A: It was a bit of a fluke, really. I was working as a DJ at the time, but had always been involved in musical theatre and the odd dramatic production. That was just basically my life. One thing led to another, I did a few auditions for a few things in the past and lo and behold Game of Thrones came along, and I got the part and everything changed.

Q: What did the part call for?

A: Actually, it was a part I auditioned for for a movie called Hot Fuzz, which was about five years previously, believe it or not, and it was the same casting director who cast GoT in the end. And apparently she couldn't get me out of her head for the part of Hodor, so I never actually saw the brief. She just said this is the guy. She called me up, I went on tape again just to refresh her memory, that was it. It was just fate.

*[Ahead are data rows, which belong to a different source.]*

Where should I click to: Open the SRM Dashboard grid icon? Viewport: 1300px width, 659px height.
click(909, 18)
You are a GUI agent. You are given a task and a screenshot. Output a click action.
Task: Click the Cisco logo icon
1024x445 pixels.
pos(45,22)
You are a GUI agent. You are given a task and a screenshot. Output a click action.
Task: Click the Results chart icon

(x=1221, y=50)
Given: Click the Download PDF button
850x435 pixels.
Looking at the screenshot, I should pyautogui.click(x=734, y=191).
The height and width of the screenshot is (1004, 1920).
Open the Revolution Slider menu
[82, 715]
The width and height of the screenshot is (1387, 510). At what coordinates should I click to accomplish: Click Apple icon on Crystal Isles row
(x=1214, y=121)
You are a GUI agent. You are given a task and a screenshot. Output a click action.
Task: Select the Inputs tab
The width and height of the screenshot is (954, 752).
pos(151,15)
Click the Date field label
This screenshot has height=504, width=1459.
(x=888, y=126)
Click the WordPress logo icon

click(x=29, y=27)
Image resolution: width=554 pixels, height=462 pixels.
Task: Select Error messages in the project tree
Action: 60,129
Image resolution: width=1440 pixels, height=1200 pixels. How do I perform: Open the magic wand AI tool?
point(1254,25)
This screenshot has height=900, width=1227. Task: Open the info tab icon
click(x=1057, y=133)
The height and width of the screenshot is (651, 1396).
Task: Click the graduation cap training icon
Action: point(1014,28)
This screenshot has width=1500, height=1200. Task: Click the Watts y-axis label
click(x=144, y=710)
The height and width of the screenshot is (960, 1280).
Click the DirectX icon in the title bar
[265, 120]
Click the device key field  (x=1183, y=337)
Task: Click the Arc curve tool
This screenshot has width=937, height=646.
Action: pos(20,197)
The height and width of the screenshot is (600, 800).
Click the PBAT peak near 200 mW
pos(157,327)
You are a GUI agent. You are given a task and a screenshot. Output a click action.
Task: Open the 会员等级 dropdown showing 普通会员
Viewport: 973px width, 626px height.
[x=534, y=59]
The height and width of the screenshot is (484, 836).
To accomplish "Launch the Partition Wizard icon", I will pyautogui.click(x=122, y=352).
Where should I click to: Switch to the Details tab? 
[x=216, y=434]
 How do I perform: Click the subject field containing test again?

Q: You appear in five seasons but in those five seasons, as far as I know, you only ever say one word. Do people come up to you and say 'say the word'?

A: They normally say it first, but yeah, it's a thing.

It takes approximately 0.3 seconds to say it so if I can make someone happy by saying two syllables, I'm happy to do it.

Q: You did a lot with that word. You managed to convey emotion through that over five seasons. How tricky was that?

A: I'm not going to lie, some things were very simple. It really just involved being there. But there were some pretty complex scenes. You really just have to inhabit the character.

I didn't have the luxury of having great dialogue to sort of portray how I was feeling. I really had to be that part, I really had to try and feel those emotions, so I sort of treated it like a holiday from myself. I got to really be this person for the time that we were filming and it just happens that he was quite a quiet guy, which I'm certainly not, so it definitely gave my jaw a rest.

Q: Are those white walkers as scary in real life as they are on the big screen?

The Night's King, leader of the White Walkers, is one of the supernatural creatures that shapes the lives of characters in HBO's Game of Thrones. (HBO Canada/Bell Media)

A: In some ways, yes, they're usually stunt people and when they come running at you, they really do run like they're coming to kill you. But then you'll turn around and you'll see one with like an anorak on and they'll  have a pink umbrella up to keep the rain off their makeup, and that sort of takes the horror edge off.

Q: You used to be resident DJ for Kremlin in Belfast, then did a tour called Rave of Thrones.  What are you doing these days?

A: It hasn't stopped, I was in four continents last week, it's just absolutely relentless in a good way. It continues. I'm doing music festivals this summer, I'm just about to film a horror movie in Utah, there's a TV show coming up after that. I've just done a movie.

I used to be quite a lazy person, I sort of appreciate that now. I really wasted a lot of time in my 20s. I really know what it's like to work and live every moment now, and I'm really grateful for that.


Kristian Nairn is set to appear at the Calgary Comic and Entertainment Expo running this Friday to Sunday.